(Item coordinate data)

>> Start

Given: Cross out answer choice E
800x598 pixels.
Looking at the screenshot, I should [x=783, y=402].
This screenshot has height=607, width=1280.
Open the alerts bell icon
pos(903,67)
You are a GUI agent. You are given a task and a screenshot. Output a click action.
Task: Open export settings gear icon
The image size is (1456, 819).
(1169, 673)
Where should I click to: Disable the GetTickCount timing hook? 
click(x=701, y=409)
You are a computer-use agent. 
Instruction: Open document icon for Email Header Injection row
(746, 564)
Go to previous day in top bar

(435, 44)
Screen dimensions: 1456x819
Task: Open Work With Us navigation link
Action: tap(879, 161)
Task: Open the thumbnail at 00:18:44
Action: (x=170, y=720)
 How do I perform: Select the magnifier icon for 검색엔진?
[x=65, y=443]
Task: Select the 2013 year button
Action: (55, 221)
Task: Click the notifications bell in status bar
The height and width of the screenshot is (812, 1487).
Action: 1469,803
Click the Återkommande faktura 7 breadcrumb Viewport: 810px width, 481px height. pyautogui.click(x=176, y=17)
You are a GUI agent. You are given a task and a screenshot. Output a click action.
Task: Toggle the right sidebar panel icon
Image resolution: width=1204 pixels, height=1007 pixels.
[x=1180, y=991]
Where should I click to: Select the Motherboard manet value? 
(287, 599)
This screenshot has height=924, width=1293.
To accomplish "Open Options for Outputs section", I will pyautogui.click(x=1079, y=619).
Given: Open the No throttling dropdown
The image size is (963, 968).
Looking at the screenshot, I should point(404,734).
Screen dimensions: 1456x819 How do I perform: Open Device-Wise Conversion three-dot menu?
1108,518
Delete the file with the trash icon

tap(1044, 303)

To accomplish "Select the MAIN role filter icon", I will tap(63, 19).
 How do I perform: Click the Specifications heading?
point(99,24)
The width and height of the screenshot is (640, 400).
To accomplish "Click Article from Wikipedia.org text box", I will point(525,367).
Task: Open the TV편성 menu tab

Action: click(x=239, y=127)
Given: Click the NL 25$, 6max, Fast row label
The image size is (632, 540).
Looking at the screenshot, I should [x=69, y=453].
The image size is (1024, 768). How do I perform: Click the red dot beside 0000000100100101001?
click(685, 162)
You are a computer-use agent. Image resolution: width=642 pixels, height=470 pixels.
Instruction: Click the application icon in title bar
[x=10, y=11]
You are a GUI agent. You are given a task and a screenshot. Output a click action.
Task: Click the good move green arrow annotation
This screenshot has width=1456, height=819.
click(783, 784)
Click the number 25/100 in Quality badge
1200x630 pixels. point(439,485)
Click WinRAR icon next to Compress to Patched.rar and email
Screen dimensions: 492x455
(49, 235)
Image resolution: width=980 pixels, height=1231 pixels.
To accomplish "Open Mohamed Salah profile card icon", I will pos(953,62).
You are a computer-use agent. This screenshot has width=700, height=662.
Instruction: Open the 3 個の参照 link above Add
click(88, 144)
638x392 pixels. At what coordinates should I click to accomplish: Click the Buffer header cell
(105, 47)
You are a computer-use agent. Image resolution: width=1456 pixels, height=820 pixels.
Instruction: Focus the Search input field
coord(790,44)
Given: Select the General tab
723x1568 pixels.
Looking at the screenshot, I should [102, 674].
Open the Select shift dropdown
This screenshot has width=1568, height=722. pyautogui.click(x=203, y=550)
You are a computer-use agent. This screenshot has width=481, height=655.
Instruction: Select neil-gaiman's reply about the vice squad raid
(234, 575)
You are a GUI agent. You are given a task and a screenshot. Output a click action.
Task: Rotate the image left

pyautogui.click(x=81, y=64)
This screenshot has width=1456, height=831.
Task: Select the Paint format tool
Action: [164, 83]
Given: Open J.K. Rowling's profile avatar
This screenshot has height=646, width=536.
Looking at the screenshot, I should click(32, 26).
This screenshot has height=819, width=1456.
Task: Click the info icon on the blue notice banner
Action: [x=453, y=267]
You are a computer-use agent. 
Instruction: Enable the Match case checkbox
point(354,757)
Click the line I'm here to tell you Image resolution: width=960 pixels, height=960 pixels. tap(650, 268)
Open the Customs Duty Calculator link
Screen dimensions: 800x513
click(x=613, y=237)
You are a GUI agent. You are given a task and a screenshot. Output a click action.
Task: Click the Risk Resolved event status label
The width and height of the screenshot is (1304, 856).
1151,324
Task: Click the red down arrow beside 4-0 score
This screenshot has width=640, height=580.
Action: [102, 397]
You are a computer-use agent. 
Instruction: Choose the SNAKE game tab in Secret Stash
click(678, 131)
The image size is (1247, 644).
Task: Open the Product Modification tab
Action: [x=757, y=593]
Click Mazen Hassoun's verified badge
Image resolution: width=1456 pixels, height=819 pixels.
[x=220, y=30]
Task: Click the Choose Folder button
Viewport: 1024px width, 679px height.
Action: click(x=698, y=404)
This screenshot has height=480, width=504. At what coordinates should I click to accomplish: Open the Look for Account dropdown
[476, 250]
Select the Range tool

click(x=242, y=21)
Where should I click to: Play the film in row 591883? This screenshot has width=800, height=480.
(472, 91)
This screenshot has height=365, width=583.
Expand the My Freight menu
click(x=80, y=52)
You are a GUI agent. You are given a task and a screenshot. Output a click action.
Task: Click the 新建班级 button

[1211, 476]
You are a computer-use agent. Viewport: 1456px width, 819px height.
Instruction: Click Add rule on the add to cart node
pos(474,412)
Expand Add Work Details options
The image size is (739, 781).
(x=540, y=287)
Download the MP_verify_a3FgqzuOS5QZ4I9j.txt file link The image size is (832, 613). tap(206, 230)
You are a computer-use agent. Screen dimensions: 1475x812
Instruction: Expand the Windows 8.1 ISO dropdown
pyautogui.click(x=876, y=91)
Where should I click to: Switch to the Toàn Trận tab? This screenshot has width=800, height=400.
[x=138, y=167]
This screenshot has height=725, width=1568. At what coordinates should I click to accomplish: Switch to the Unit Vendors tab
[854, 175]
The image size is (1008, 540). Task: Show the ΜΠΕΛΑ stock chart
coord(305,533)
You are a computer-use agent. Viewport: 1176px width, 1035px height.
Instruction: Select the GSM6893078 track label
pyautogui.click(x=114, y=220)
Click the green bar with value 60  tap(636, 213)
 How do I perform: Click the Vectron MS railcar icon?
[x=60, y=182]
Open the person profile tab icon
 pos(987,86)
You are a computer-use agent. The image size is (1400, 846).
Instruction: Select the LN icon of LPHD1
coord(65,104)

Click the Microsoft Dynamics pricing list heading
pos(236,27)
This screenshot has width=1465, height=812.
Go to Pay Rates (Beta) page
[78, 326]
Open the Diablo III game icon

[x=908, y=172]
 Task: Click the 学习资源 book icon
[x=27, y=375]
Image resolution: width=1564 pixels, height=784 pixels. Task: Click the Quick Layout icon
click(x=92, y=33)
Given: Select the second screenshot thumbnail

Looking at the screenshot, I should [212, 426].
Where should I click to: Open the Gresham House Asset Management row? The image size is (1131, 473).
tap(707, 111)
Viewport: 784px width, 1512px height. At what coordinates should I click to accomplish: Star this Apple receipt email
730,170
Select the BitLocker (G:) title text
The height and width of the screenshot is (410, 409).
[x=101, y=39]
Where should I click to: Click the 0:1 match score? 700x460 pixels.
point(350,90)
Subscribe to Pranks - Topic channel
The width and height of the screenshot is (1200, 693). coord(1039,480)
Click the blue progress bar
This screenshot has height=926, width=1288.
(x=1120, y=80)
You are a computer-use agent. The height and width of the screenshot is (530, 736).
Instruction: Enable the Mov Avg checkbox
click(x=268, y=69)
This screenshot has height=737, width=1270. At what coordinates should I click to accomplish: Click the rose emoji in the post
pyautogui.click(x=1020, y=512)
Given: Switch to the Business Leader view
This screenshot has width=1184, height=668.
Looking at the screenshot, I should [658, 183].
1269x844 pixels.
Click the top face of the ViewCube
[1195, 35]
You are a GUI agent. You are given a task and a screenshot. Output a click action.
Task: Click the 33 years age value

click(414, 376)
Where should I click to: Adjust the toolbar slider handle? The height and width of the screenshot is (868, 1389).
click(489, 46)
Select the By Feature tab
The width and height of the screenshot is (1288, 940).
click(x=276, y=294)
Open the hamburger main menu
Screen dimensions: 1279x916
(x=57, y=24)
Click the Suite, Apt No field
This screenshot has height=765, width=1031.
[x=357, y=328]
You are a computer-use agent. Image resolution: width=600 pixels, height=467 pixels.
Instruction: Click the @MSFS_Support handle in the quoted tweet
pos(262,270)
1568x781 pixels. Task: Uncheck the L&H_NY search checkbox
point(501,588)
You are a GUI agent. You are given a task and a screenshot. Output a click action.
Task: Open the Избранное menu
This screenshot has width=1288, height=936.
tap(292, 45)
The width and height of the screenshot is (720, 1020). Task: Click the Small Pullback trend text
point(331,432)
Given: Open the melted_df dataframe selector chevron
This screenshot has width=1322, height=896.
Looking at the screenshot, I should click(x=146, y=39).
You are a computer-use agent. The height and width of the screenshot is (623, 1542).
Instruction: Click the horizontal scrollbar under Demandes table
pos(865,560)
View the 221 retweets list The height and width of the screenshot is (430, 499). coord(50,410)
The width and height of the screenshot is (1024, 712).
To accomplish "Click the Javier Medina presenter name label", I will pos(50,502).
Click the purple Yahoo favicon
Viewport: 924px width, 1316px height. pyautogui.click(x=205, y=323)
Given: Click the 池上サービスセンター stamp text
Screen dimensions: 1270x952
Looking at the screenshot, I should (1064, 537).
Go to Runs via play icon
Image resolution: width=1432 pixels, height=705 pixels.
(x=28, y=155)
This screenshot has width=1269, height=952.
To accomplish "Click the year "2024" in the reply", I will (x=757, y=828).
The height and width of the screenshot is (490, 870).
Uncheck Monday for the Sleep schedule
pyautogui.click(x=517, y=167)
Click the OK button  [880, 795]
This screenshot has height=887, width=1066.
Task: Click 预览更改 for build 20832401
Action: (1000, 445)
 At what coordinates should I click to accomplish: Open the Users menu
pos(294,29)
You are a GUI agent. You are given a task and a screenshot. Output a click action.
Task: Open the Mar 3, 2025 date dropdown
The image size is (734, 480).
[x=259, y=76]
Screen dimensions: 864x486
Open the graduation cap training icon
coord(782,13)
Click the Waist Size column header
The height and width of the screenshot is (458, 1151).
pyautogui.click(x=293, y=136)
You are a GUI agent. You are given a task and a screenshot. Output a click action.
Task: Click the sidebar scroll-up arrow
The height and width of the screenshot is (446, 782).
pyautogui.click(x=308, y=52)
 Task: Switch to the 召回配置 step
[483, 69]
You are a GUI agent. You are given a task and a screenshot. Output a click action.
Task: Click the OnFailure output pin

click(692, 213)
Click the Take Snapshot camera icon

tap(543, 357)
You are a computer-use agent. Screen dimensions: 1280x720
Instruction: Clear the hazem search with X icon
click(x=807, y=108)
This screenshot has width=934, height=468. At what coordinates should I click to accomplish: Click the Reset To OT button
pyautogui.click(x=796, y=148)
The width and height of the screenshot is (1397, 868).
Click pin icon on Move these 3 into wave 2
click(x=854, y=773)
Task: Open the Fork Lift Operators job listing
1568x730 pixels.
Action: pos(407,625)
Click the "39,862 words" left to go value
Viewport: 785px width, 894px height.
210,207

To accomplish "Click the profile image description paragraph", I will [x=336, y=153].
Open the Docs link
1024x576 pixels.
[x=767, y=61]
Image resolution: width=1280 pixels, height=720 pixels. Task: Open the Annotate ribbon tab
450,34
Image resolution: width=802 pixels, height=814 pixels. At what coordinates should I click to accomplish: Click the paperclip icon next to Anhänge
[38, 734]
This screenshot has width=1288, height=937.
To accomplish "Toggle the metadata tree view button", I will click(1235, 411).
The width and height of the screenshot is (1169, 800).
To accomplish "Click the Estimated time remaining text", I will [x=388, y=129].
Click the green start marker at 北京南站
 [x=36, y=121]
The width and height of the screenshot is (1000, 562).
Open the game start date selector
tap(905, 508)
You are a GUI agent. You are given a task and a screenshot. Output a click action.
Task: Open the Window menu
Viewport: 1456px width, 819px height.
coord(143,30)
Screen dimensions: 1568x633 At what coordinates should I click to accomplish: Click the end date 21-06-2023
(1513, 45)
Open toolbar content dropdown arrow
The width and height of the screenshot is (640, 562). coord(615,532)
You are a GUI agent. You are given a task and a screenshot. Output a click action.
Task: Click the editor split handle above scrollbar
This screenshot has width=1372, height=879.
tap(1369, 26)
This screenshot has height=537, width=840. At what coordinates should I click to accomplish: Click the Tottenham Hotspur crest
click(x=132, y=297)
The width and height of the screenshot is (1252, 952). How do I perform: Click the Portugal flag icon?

>> End

TASK DETAILS: Convert the lines above into a Markdown table with the columns Row and Line, numbering each row and leaving out blank lines. Begin at the line that has "You are a computer-use agent. Viewport: 1176px" and stop after the line that has "Looking at the screenshot, I should [658, 183].".

FINAL RESULT:
| Row | Line |
|---|---|
| 1 | You are a computer-use agent. Viewport: 1176px width, 1035px height. |
| 2 | Instruction: Select the GSM6893078 track label |
| 3 | pyautogui.click(x=114, y=220) |
| 4 | Click the green bar with value 60  tap(636, 213) |
| 5 |  How do I perform: Click the Vectron MS railcar icon? |
| 6 | [x=60, y=182] |
| 7 | Open the person profile tab icon |
| 8 |  pos(987,86) |
| 9 | You are a computer-use agent. The image size is (1400, 846). |
| 10 | Instruction: Select the LN icon of LPHD1 |
| 11 | coord(65,104) |
| 12 | Click the Microsoft Dynamics pricing list heading |
| 13 | pos(236,27) |
| 14 | This screenshot has width=1465, height=812. |
| 15 | Go to Pay Rates (Beta) page |
| 16 | [78, 326] |
| 17 | Open the Diablo III game icon |
| 18 | [x=908, y=172] |
| 19 |  Task: Click the 学习资源 book icon |
| 20 | [x=27, y=375] |
| 21 | Image resolution: width=1564 pixels, height=784 pixels. Task: Click the Quick Layout icon |
| 22 | click(x=92, y=33) |
| 23 | Given: Select the second screenshot thumbnail |
| 24 | Looking at the screenshot, I should [212, 426]. |
| 25 | Where should I click to: Open the Gresham House Asset Management row? The image size is (1131, 473). |
| 26 | tap(707, 111) |
| 27 | Viewport: 784px width, 1512px height. At what coordinates should I click to accomplish: Star this Apple receipt email |
| 28 | 730,170 |
| 29 | Select the BitLocker (G:) title text |
| 30 | The height and width of the screenshot is (410, 409). |
| 31 | [x=101, y=39] |
| 32 | Where should I click to: Click the 0:1 match score? 700x460 pixels. |
| 33 | point(350,90) |
| 34 | Subscribe to Pranks - Topic channel |
| 35 | The width and height of the screenshot is (1200, 693). coord(1039,480) |
| 36 | Click the blue progress bar |
| 37 | This screenshot has height=926, width=1288. |
| 38 | (x=1120, y=80) |
| 39 | You are a computer-use agent. The height and width of the screenshot is (530, 736). |
| 40 | Instruction: Enable the Mov Avg checkbox |
| 41 | click(x=268, y=69) |
| 42 | This screenshot has height=737, width=1270. At what coordinates should I click to accomplish: Click the rose emoji in the post |
| 43 | pyautogui.click(x=1020, y=512) |
| 44 | Given: Switch to the Business Leader view |
| 45 | This screenshot has width=1184, height=668. |
| 46 | Looking at the screenshot, I should [658, 183]. |